US 11,948,204 B2
Machine-learning driven data analysis and healthcare recommendations
Ishan Babbar, New York, NY (US); Satvik Gadamsetty, North Brunswick, NJ (US); Bradley Verdino, Long Island City, NY (US); David Feldman, New York, NY (US); Daniel Young, New York, NY (US); Mark Farnum, New York, NY (US); Akash Magoon, New York, NY (US); and Aman Magoon, New York, NY (US)
Assigned to NAYYA HEALTH, INC., New York, NY (US)
Filed by Nayya Health, Inc., New York, NY (US)
Filed on Jan. 9, 2023, as Appl. No. 18/151,507.
Application 18/151,507 is a continuation of application No. 17/681,542, filed on Feb. 25, 2022, granted, now 11,551,312.
Prior Publication US 2023/0274369 A1, Aug. 31, 2023
This patent is subject to a terminal disclaimer.
Int. Cl. G06Q 40/08 (2012.01); G06F 16/2457 (2019.01); G16H 10/60 (2018.01)

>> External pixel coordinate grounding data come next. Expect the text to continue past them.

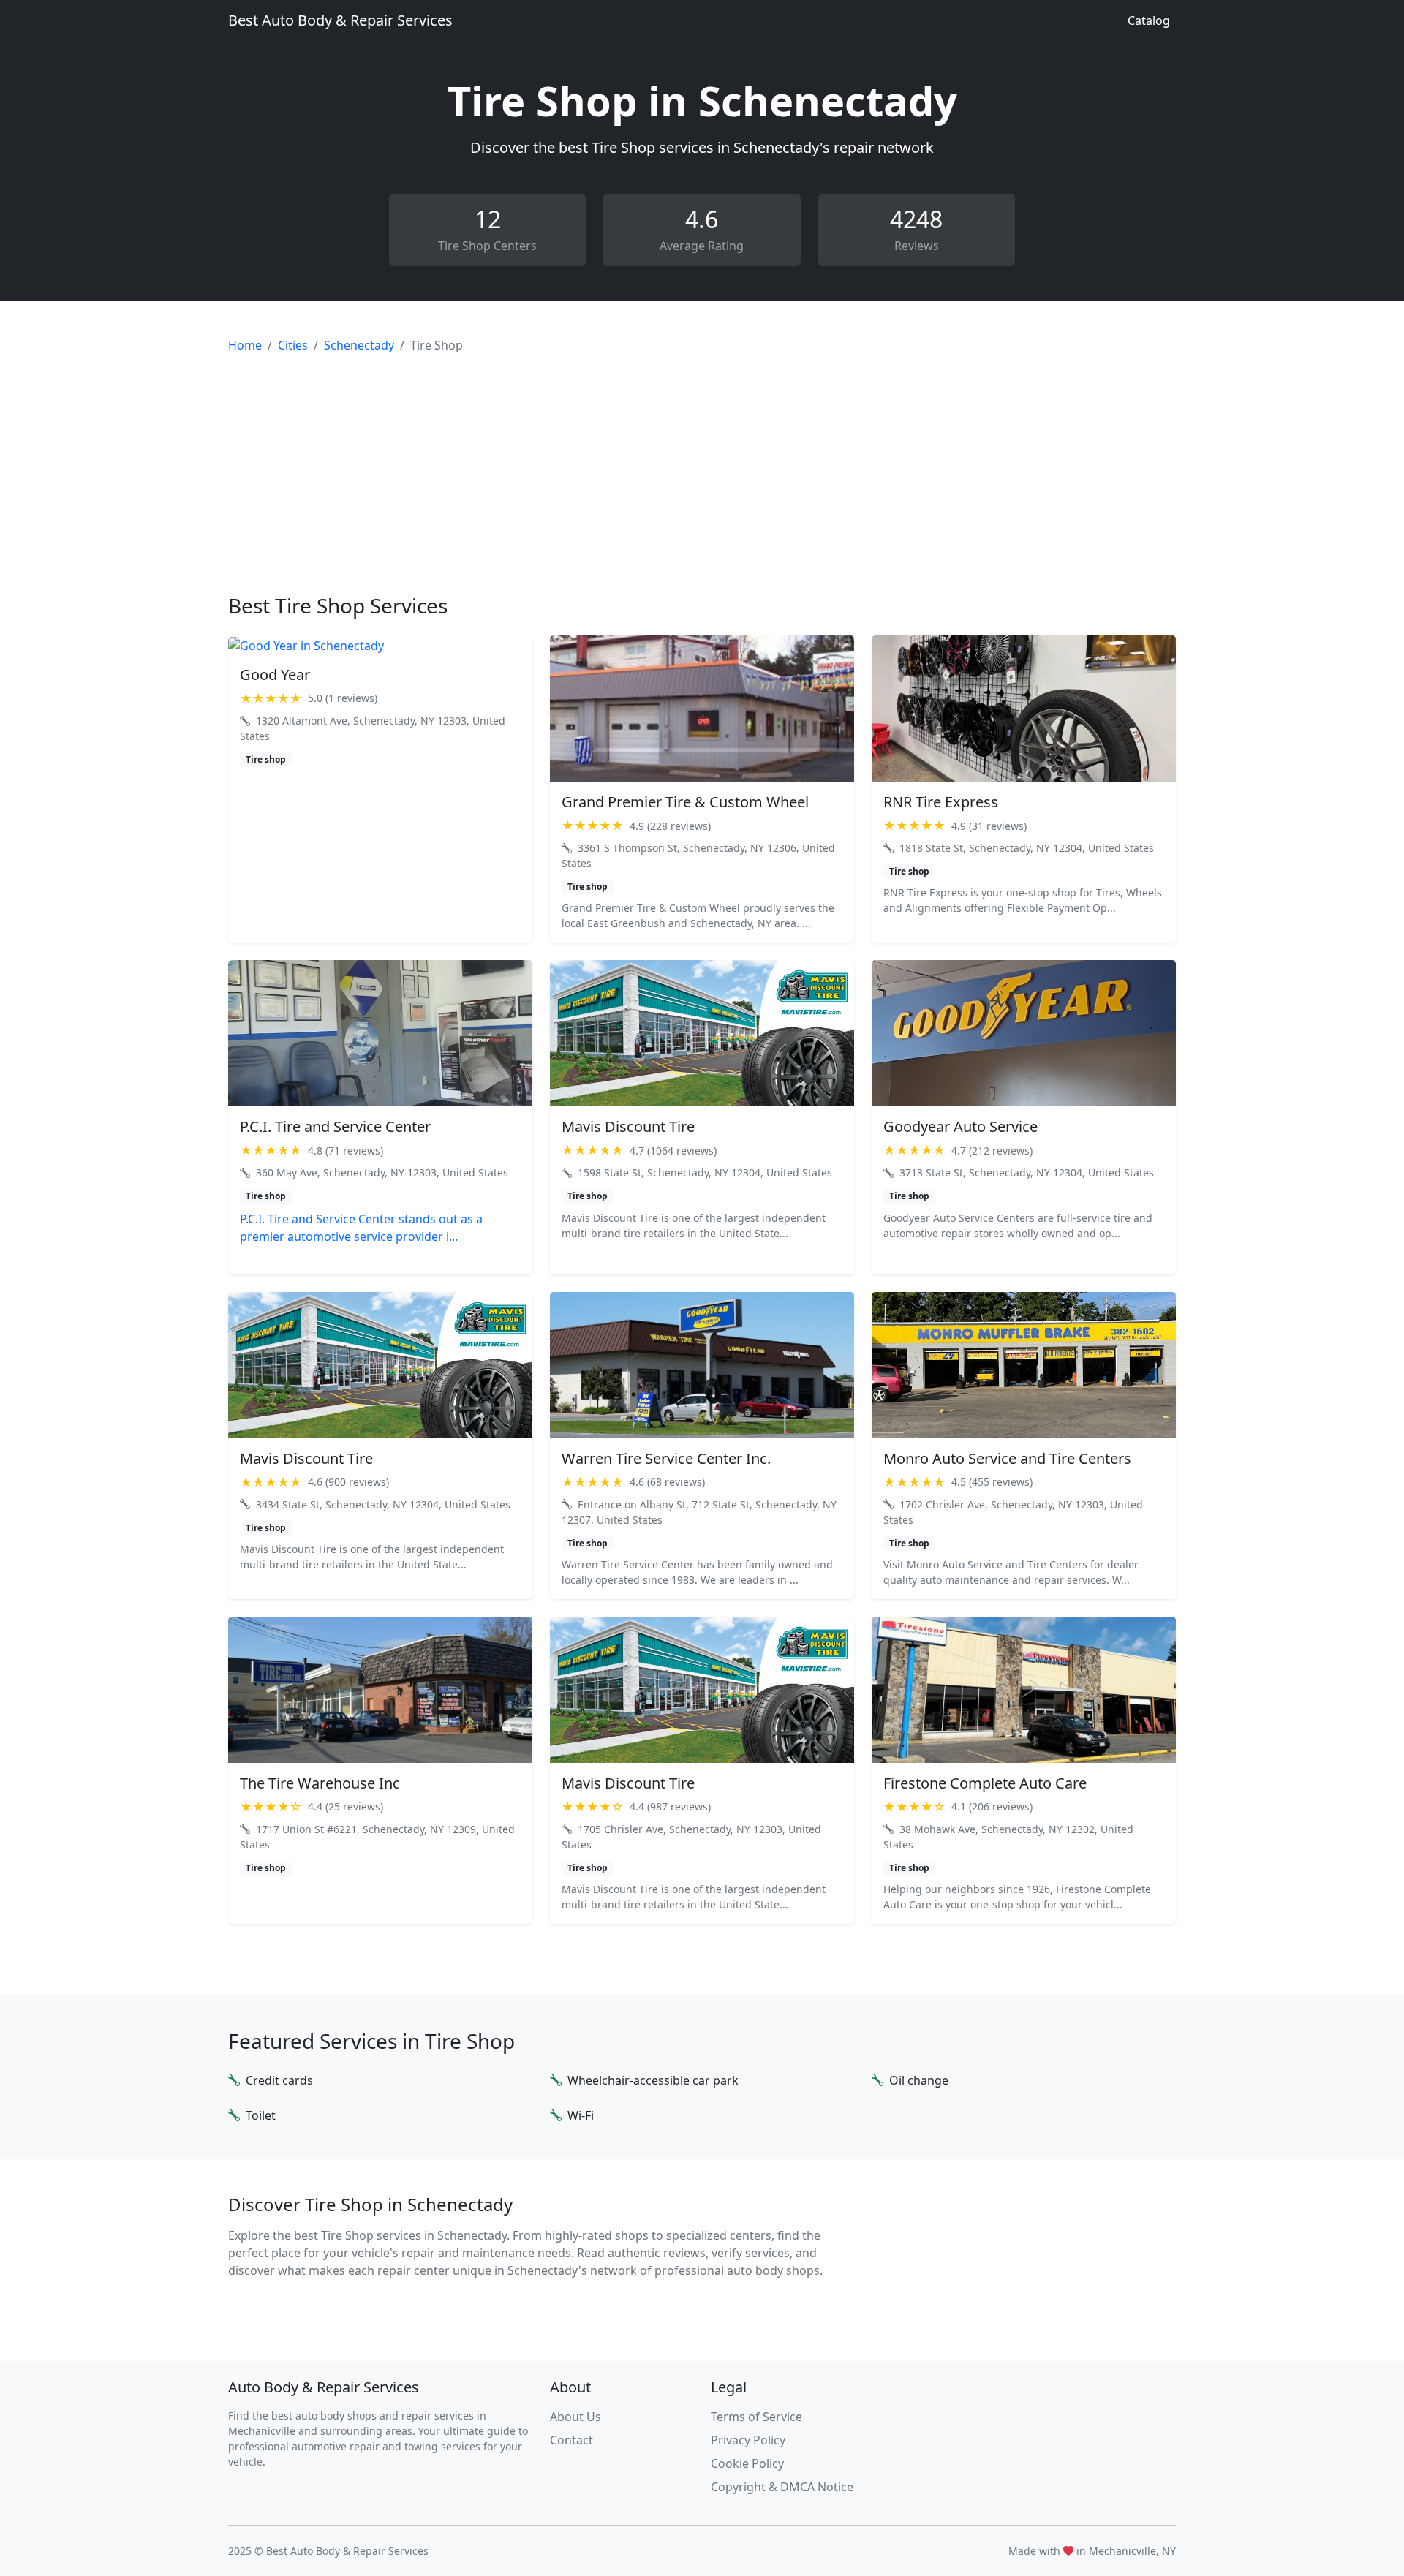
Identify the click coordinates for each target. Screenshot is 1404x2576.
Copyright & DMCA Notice (782, 2487)
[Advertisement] (702, 473)
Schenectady (359, 345)
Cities (293, 345)
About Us (575, 2417)
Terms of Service (756, 2417)
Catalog (1149, 20)
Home (245, 345)
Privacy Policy (748, 2440)
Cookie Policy (747, 2463)
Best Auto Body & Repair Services (340, 20)
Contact (571, 2440)
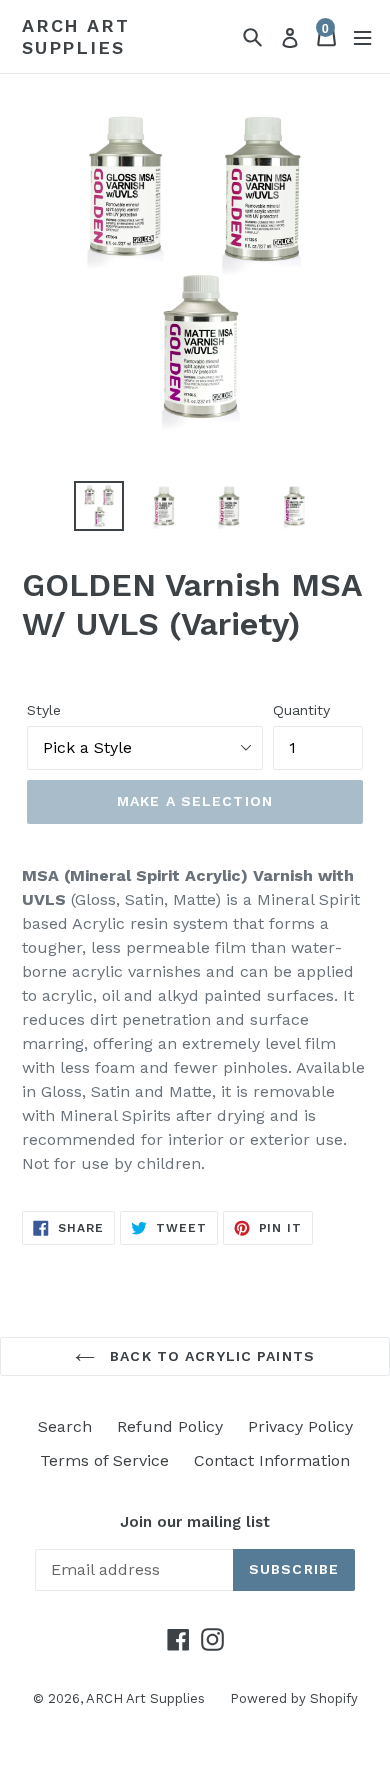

CPC G06Q 40/08 (2013.01) [G06F 16/2457 (2019.01); G16H 10/60 (2018.01)] 20 Claims
OG exemplary drawing
 
1. A data processing system comprising:
a processor; and
a machine-readable medium storing executable instructions that, when executed, cause the processor to perform operations comprising:
receiving, from a client device of a user associated with an employer, query parameters information identifying characteristics of digital healthcare service providers for providing digital care health services to be offered to employees of the employer;
converting the query parameters information from a first format to a second format to generate standardized query parameter information, the second format being associated with a standard schema;
providing the standardized query parameter information as an input to a first machine learning model;
analyzing the standardized query parameter information to obtain category information, the first machine learning model being trained using first training data formatted according to the standard schema to recognize a category or categories of services associated with the standardized query parameter information;
providing the category information and digital healthcare service provider information as an input to a second machine learning model, the digital healthcare service providers being providers that are available for providing digital healthcare solutions to the employees of the employer;
analyzing the category information and the digital healthcare service provider information using the second machine learning model to obtain digital healthcare service recommendations, the second machine learning model being trained using second training data formatted according to the standard schema to predict digital health services that the employer may provide to the employees of the employer based on the category information and categories of digital health services included in the digital healthcare service provider information; and
providing, via a network connection, the digital healthcare service recommendations to the client device associated with the user.